■ Activity ■
Your output should contain every record, unchanged.

■ Record extracts ■
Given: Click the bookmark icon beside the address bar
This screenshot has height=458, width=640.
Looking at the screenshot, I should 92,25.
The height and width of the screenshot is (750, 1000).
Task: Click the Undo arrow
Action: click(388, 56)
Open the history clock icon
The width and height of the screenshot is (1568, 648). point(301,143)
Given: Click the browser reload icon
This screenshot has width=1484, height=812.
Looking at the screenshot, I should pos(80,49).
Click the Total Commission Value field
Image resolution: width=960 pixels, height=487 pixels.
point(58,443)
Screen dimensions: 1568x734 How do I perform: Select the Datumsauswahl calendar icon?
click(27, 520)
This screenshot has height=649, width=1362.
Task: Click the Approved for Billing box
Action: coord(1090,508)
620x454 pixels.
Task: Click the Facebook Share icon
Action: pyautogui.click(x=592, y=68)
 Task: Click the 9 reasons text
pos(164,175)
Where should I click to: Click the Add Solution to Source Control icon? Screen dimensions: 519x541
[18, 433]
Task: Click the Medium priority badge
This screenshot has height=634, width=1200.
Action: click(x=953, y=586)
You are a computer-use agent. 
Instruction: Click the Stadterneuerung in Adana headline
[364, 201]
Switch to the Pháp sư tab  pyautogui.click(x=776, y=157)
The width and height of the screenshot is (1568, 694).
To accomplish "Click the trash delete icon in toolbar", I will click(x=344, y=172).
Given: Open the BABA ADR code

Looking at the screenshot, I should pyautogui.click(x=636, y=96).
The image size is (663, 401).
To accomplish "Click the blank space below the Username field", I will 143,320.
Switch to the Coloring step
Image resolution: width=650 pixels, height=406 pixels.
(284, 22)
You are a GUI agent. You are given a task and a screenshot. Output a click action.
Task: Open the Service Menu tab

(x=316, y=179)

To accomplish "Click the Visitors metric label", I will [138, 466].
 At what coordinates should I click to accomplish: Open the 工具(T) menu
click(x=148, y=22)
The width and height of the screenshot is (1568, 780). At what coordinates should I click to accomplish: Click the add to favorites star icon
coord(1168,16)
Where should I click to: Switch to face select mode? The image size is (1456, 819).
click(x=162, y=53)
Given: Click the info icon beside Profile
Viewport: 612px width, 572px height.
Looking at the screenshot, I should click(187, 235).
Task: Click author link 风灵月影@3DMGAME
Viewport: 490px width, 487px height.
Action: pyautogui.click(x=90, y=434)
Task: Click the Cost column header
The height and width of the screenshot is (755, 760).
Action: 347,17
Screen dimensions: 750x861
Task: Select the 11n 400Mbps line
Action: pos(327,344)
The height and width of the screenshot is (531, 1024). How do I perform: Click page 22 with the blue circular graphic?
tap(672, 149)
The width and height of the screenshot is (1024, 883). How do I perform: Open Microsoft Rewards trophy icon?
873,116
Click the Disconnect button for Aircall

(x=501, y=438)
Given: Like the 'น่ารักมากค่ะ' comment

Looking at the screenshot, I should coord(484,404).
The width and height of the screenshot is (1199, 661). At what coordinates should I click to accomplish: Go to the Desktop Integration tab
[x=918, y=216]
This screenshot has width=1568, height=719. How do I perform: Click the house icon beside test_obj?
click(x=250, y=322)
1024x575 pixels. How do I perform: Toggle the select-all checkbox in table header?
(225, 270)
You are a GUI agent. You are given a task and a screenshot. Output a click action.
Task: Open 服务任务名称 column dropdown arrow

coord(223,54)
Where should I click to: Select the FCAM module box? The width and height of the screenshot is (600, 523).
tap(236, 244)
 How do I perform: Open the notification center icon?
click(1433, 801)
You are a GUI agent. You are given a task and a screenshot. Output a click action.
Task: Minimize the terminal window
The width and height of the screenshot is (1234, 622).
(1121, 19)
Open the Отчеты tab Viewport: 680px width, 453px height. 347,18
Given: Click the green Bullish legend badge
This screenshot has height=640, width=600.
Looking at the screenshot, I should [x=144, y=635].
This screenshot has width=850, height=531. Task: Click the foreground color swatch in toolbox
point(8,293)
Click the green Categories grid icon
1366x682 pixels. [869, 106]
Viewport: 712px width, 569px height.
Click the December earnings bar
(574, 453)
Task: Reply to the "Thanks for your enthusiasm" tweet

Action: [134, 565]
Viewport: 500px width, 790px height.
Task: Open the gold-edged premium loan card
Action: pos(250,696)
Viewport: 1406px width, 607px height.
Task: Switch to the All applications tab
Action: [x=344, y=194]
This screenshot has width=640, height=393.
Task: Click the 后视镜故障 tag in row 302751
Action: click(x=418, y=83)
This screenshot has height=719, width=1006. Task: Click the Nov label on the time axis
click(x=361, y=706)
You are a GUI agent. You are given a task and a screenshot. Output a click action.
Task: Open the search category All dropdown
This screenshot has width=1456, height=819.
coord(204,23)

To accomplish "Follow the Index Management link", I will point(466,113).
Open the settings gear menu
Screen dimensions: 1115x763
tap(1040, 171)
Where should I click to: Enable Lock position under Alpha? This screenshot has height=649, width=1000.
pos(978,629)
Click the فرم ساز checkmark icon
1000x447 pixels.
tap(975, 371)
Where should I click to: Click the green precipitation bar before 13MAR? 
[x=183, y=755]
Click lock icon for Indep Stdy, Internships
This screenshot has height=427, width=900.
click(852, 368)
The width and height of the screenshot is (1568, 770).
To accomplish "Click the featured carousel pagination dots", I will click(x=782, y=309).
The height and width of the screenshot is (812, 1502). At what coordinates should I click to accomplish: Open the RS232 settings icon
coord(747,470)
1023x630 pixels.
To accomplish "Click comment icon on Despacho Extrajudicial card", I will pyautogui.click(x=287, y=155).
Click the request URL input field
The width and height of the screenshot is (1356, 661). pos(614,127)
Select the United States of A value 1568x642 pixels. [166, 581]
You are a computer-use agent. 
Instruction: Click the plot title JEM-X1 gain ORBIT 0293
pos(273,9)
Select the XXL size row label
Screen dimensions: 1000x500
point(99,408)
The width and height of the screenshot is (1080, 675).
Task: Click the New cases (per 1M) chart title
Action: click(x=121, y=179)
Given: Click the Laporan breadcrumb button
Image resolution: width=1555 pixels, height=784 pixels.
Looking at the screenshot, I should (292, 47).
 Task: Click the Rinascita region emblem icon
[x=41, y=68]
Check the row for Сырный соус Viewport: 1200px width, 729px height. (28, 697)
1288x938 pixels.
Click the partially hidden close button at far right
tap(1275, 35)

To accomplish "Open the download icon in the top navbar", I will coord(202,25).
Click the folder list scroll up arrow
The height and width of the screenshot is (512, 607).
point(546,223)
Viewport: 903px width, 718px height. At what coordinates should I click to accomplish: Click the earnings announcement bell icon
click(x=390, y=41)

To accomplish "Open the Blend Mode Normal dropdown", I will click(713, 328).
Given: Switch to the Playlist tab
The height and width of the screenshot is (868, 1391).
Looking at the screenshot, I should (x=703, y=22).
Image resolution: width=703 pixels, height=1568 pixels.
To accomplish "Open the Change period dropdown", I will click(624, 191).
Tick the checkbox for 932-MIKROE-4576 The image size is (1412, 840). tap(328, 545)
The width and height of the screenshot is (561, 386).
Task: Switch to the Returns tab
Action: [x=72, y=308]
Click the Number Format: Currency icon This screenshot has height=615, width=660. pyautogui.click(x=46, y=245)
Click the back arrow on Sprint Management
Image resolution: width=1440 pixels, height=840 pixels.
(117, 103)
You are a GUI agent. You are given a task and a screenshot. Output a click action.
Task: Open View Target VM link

■ Task solution ■
Given: Click the bookmark icon beside the address bar
This screenshot has height=458, width=640.
Looking at the screenshot, I should 92,25.
The height and width of the screenshot is (750, 1000).
Task: Click the Undo arrow
Action: click(388, 56)
Open the history clock icon
The width and height of the screenshot is (1568, 648). point(301,143)
Given: Click the browser reload icon
This screenshot has width=1484, height=812.
Looking at the screenshot, I should pos(80,49).
Click the Total Commission Value field
Image resolution: width=960 pixels, height=487 pixels.
point(58,443)
Screen dimensions: 1568x734 How do I perform: Select the Datumsauswahl calendar icon?
click(27, 520)
This screenshot has height=649, width=1362.
Task: Click the Approved for Billing box
Action: coord(1090,508)
620x454 pixels.
Task: Click the Facebook Share icon
Action: pyautogui.click(x=592, y=68)
 Task: Click the 9 reasons text
pos(164,175)
Where should I click to: Click the Add Solution to Source Control icon? Screen dimensions: 519x541
[18, 433]
Task: Click the Medium priority badge
This screenshot has height=634, width=1200.
Action: click(x=953, y=586)
You are a computer-use agent. 
Instruction: Click the Stadterneuerung in Adana headline
[364, 201]
Switch to the Pháp sư tab  pyautogui.click(x=776, y=157)
The width and height of the screenshot is (1568, 694).
To accomplish "Click the trash delete icon in toolbar", I will click(x=344, y=172).
Given: Open the BABA ADR code

Looking at the screenshot, I should pyautogui.click(x=636, y=96).
The image size is (663, 401).
To accomplish "Click the blank space below the Username field", I will 143,320.
Switch to the Coloring step
Image resolution: width=650 pixels, height=406 pixels.
(284, 22)
You are a GUI agent. You are given a task and a screenshot. Output a click action.
Task: Open the Service Menu tab

(x=316, y=179)

To accomplish "Click the Visitors metric label", I will [138, 466].
 At what coordinates should I click to accomplish: Open the 工具(T) menu
click(x=148, y=22)
The width and height of the screenshot is (1568, 780). At what coordinates should I click to accomplish: Click the add to favorites star icon
coord(1168,16)
Where should I click to: Switch to face select mode? The image size is (1456, 819).
click(x=162, y=53)
Given: Click the info icon beside Profile
Viewport: 612px width, 572px height.
Looking at the screenshot, I should click(187, 235).
Task: Click author link 风灵月影@3DMGAME
Viewport: 490px width, 487px height.
Action: pyautogui.click(x=90, y=434)
Task: Click the Cost column header
The height and width of the screenshot is (755, 760).
Action: 347,17
Screen dimensions: 750x861
Task: Select the 11n 400Mbps line
Action: pos(327,344)
The height and width of the screenshot is (531, 1024). How do I perform: Click page 22 with the blue circular graphic?
tap(672, 149)
The width and height of the screenshot is (1024, 883). How do I perform: Open Microsoft Rewards trophy icon?
873,116
Click the Disconnect button for Aircall

(x=501, y=438)
Given: Like the 'น่ารักมากค่ะ' comment

Looking at the screenshot, I should coord(484,404).
The width and height of the screenshot is (1199, 661). At what coordinates should I click to accomplish: Go to the Desktop Integration tab
[x=918, y=216]
This screenshot has width=1568, height=719. How do I perform: Click the house icon beside test_obj?
click(x=250, y=322)
1024x575 pixels. How do I perform: Toggle the select-all checkbox in table header?
(225, 270)
You are a GUI agent. You are given a task and a screenshot. Output a click action.
Task: Open 服务任务名称 column dropdown arrow

coord(223,54)
Where should I click to: Select the FCAM module box? The width and height of the screenshot is (600, 523).
tap(236, 244)
 How do I perform: Open the notification center icon?
click(1433, 801)
You are a GUI agent. You are given a task and a screenshot. Output a click action.
Task: Minimize the terminal window
The width and height of the screenshot is (1234, 622).
(1121, 19)
Open the Отчеты tab Viewport: 680px width, 453px height. 347,18
Given: Click the green Bullish legend badge
This screenshot has height=640, width=600.
Looking at the screenshot, I should [x=144, y=635].
This screenshot has width=850, height=531. Task: Click the foreground color swatch in toolbox
point(8,293)
Click the green Categories grid icon
1366x682 pixels. [869, 106]
Viewport: 712px width, 569px height.
Click the December earnings bar
(574, 453)
Task: Reply to the "Thanks for your enthusiasm" tweet

Action: [134, 565]
Viewport: 500px width, 790px height.
Task: Open the gold-edged premium loan card
Action: pos(250,696)
Viewport: 1406px width, 607px height.
Task: Switch to the All applications tab
Action: [x=344, y=194]
This screenshot has width=640, height=393.
Task: Click the 后视镜故障 tag in row 302751
Action: click(x=418, y=83)
This screenshot has height=719, width=1006. Task: Click the Nov label on the time axis
click(x=361, y=706)
You are a GUI agent. You are given a task and a screenshot. Output a click action.
Task: Open the search category All dropdown
This screenshot has width=1456, height=819.
coord(204,23)

To accomplish "Follow the Index Management link", I will point(466,113).
Open the settings gear menu
Screen dimensions: 1115x763
tap(1040, 171)
Where should I click to: Enable Lock position under Alpha? This screenshot has height=649, width=1000.
pos(978,629)
Click the فرم ساز checkmark icon
1000x447 pixels.
tap(975, 371)
Where should I click to: Click the green precipitation bar before 13MAR? 
[x=183, y=755]
Click lock icon for Indep Stdy, Internships
This screenshot has height=427, width=900.
click(852, 368)
The width and height of the screenshot is (1568, 770).
To accomplish "Click the featured carousel pagination dots", I will click(x=782, y=309).
The height and width of the screenshot is (812, 1502). At what coordinates should I click to accomplish: Open the RS232 settings icon
coord(747,470)
1023x630 pixels.
To accomplish "Click comment icon on Despacho Extrajudicial card", I will pyautogui.click(x=287, y=155).
Click the request URL input field
The width and height of the screenshot is (1356, 661). pos(614,127)
Select the United States of A value 1568x642 pixels. [166, 581]
You are a computer-use agent. 
Instruction: Click the plot title JEM-X1 gain ORBIT 0293
pos(273,9)
Select the XXL size row label
Screen dimensions: 1000x500
point(99,408)
The width and height of the screenshot is (1080, 675).
Task: Click the New cases (per 1M) chart title
Action: click(x=121, y=179)
Given: Click the Laporan breadcrumb button
Image resolution: width=1555 pixels, height=784 pixels.
Looking at the screenshot, I should (292, 47).
 Task: Click the Rinascita region emblem icon
[x=41, y=68]
Check the row for Сырный соус Viewport: 1200px width, 729px height. (28, 697)
1288x938 pixels.
Click the partially hidden close button at far right
tap(1275, 35)

To accomplish "Open the download icon in the top navbar", I will coord(202,25).
Click the folder list scroll up arrow
The height and width of the screenshot is (512, 607).
point(546,223)
Viewport: 903px width, 718px height. At what coordinates should I click to accomplish: Click the earnings announcement bell icon
click(x=390, y=41)

To accomplish "Open the Blend Mode Normal dropdown", I will click(713, 328).
Given: Switch to the Playlist tab
The height and width of the screenshot is (868, 1391).
Looking at the screenshot, I should (x=703, y=22).
Image resolution: width=703 pixels, height=1568 pixels.
To accomplish "Open the Change period dropdown", I will click(624, 191).
Tick the checkbox for 932-MIKROE-4576 The image size is (1412, 840). tap(328, 545)
The width and height of the screenshot is (561, 386).
Task: Switch to the Returns tab
Action: [x=72, y=308]
Click the Number Format: Currency icon This screenshot has height=615, width=660. pyautogui.click(x=46, y=245)
Click the back arrow on Sprint Management
Image resolution: width=1440 pixels, height=840 pixels.
(117, 103)
You are a GUI agent. You are given a task and a screenshot. Output a click action.
Task: Open View Target VM link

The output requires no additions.